Had the tiny college been a virulent pest-house, the cordon sanitaire could not have been more rigidly drawn around it. Nevertheless, the trustees claimed that their graduates rapidly secured medical practice, at least to the extent of a thousand dollars a year; and that applications were frequently received from communities in different parts of the country, requesting that women physicians be sent to settle among them.[[74]] In 1857 115 students had matriculated at the college.

In 1859 Elizabeth Blackwell estimated that about 300 women had managed to “graduate” somewhere in medicine, supposing that their studies had really “qualified them to begin practice, and that by gaining experience in practice itself, they would gradually work their way to success.” “It is not until they leave college, and attempt their work alone and unaided, that they realize how utterly insufficient their education is to enable them to acquire and support the standing of a physician. Many of them, discouraged, having spent all their money, abandon the profession; a few gain a little practical knowledge, and struggle into a second-rate position.”

This view of the realities of the situation is in curious contrast with the cheerful optimism of the leaders of the Philadelphia School. These did indeed walk by faith,—and the numerous addresses of Ann Preston, who for many years was its guiding spirit, breathe a spirit of moral enthusiasm which, as the final result proved, really did manage to compensate for the intellectual inadequacy. Dr. Preston seems to have been thoroughly convinced, that if the moral behavior of the new physicians were kept irreproachable, intellectual difficulties would take care of themselves, or be solved by an over-ruling Providence.[[75]]

The fifth period for women physicians began with the founding of hospitals, where they could obtain clinical training, and thus give some substance to the medical education they had received in mere outline. The oldest of these institutions is the New York Infirmary, chartered, as has been said, in 1854 as a dispensary,—opened with an indoor department in 1857, with the Drs. Blackwell and Zakzrewska as attending physicians. The Infirmary was fortunate in securing several eminent New York physicians as consultants, Dr. Willard Parker, Dr. Kissam, Dr. James B. Wood, Dr. Stephen Smith, and Dr. Elisha Harris. The medical profession in New York never took the trouble to organize opposition and pronounce the decrees of ostracism that thundered in Philadelphia; its attitude was rather that of indifference than active hostility.

From 1857 until 1865, the indoor department of the Infirmary was limited to a single ward for poor lying-in women, and which contained but twelve beds. But in the dispensary, several thousand patients a year were treated, and the young physicians living in the hospital also visited the sick poor at their own homes. The persevering efforts of the Blackwells, moreover, finally succeeded in opening one medical institution of the city to their students, the great Demilt dispensary. As early as 1862, the succession of women students who annually pressed forward to fill the two vacancies at the Infirmary patiently waited in the clinic rooms of Demilt, and there gleaned many crumbs of experience and information.[[76]] These, together with the practical experience gained in the obstetrical ward and the out-practice of the Infirmary, afforded the first and for a long time the only opportunity for clinical instruction open to women students in America.

====================

--- Task goal ---
Rewrite the paragraph beginning "From 1857 until 1865" in the passage on women physicians as a short bulleted list that keeps its main facts.

--- Records supplied ---
====================

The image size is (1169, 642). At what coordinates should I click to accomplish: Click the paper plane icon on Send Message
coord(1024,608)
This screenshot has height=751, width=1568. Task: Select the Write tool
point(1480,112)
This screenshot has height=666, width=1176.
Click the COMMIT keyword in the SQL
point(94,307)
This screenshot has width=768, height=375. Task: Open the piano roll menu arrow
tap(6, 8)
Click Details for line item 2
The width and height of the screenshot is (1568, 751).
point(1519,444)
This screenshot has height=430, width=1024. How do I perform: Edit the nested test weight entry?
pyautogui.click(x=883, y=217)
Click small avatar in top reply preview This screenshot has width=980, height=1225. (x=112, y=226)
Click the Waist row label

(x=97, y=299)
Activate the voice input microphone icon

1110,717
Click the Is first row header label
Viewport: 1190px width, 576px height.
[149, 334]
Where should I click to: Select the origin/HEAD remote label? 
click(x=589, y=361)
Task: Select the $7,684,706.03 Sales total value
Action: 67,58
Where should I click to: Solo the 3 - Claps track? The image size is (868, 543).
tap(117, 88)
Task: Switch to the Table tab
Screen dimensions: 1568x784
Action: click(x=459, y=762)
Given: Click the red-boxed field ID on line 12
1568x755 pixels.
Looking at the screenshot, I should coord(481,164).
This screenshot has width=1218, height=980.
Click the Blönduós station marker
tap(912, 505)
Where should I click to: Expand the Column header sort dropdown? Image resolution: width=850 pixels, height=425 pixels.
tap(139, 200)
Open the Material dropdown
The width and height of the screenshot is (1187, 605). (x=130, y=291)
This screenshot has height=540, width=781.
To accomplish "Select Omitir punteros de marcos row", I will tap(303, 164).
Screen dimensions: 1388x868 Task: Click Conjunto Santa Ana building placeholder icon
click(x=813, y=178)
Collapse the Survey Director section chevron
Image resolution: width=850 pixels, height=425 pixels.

====================

--- Task output ---
- From 1857 to 1865, the Infirmary's indoor department was a single twelve-bed ward for poor lying-in women.
- The dispensary treated several thousand patients a year.
- The young physicians living in the hospital also visited the sick poor in their homes.
- The Blackwells' efforts opened the Demilt dispensary to their students.
- From as early as 1862, women students waiting each year for the Infirmary's two vacancies gained experience and information in Demilt's clinic rooms.
- That experience, together with the obstetrical ward and the Infirmary's out-practice, was for a long time the only clinical instruction open to women students in America.